Progress Report #2
It’s been a long time since our last progress report, so I thought I should take a look at what we’ve been up to.
To start, I’m really pleased to report that Samantha Carew, our amazing VUW Summer Scholar, has completed her video work–The Story of NZ Merino Wool–and was awarded a $500 prize for the Most Entertaining Poster in the scheme’s university-wide poster competition last week. Yay Sam!
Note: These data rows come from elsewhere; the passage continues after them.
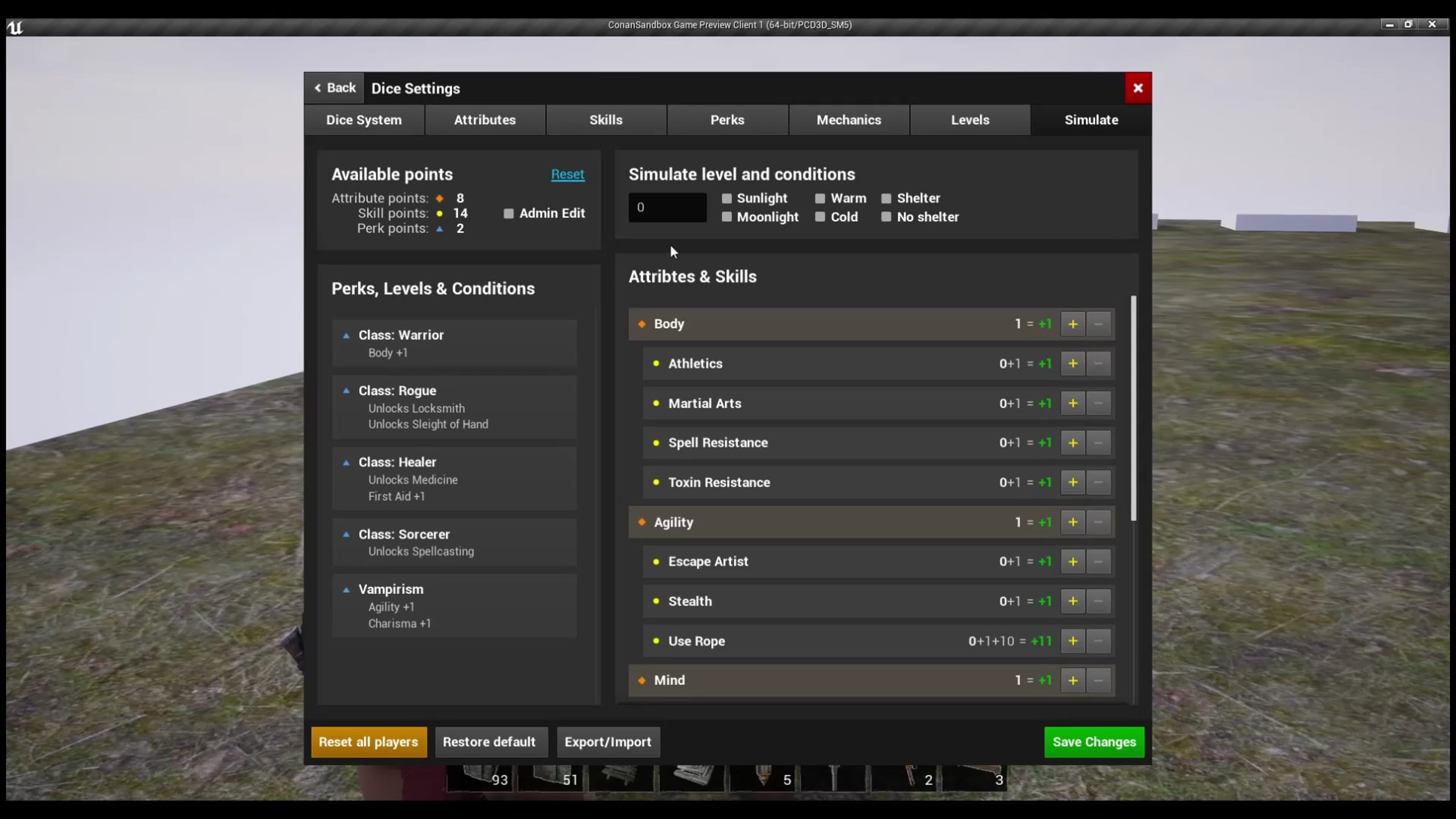Expand the Class: Warrior perk
This screenshot has width=1456, height=819.
pyautogui.click(x=346, y=335)
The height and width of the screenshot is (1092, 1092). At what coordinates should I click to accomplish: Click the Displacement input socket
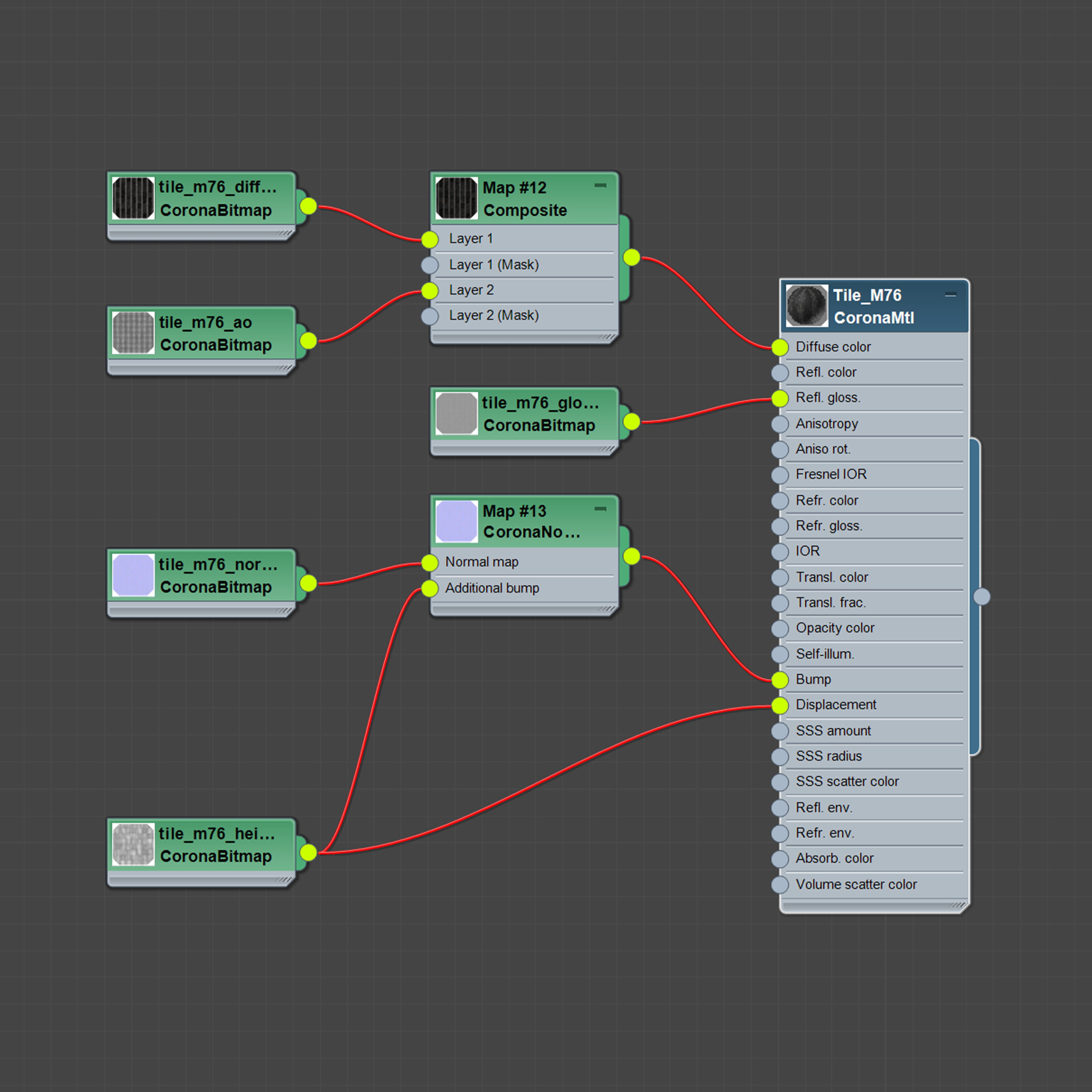coord(780,705)
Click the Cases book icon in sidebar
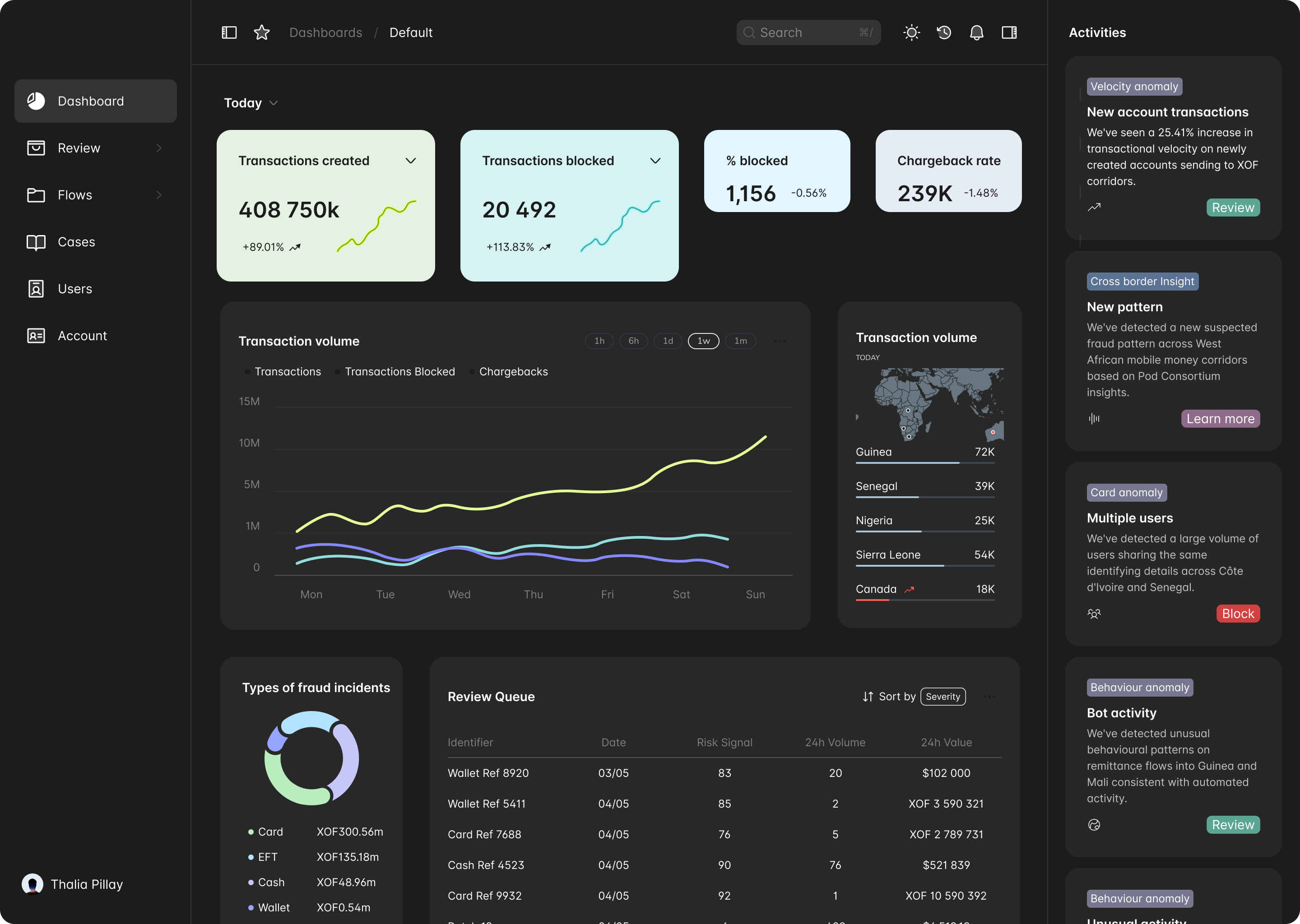 click(36, 242)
Originally envisioned as a means to visually communicate some of our background research for use in public education programmes, I began to question if the videos could be used for further research rather than just as research outputs. You see, as soon as they were done I saw a problem: as creative works they may comprise original animation but they also represent a standard historical approach from a largely uncritical industry-based perspective, and the didactic approach we took does little to contribute anything new to discussions of NZ merino wool. What the videos do elicit, I think, are interesting and important questions about how culture is communicated or how stories are told. Although it seemed obvious to me that we had only told a story–not the story–of NZ merino wool, there was nothing about the videos themselves or our plans to have them used for public education that made that clear. And that made me think our work had not just reached, but actually created, a bit of a research dead-end.
This conclusion really depressed me until I presented our work at the Faculty Research Colloquium and remembered that by releasing them under a Creative Commons Attribution-NonCommercial-ShareAlike license I had always hoped that people would make or do something interesting with our videos–and so maybe I should think a bit harder about that. Then it came to me: I want to organise The Story of NZ Merino Wool Video Challenge! Inspired by Mix &Mash: The Great NZ Remix and Mashup Competition, I want to give people BY-NC-SA access to the two videos (including video files, audio files and written transcripts) we made and hold a contest to see how our story can be critically and creatively retold by other people, from different perspectives and in different styles. Of course, it’s going to take me some time to get this properly organised but I’m excited about the potential here.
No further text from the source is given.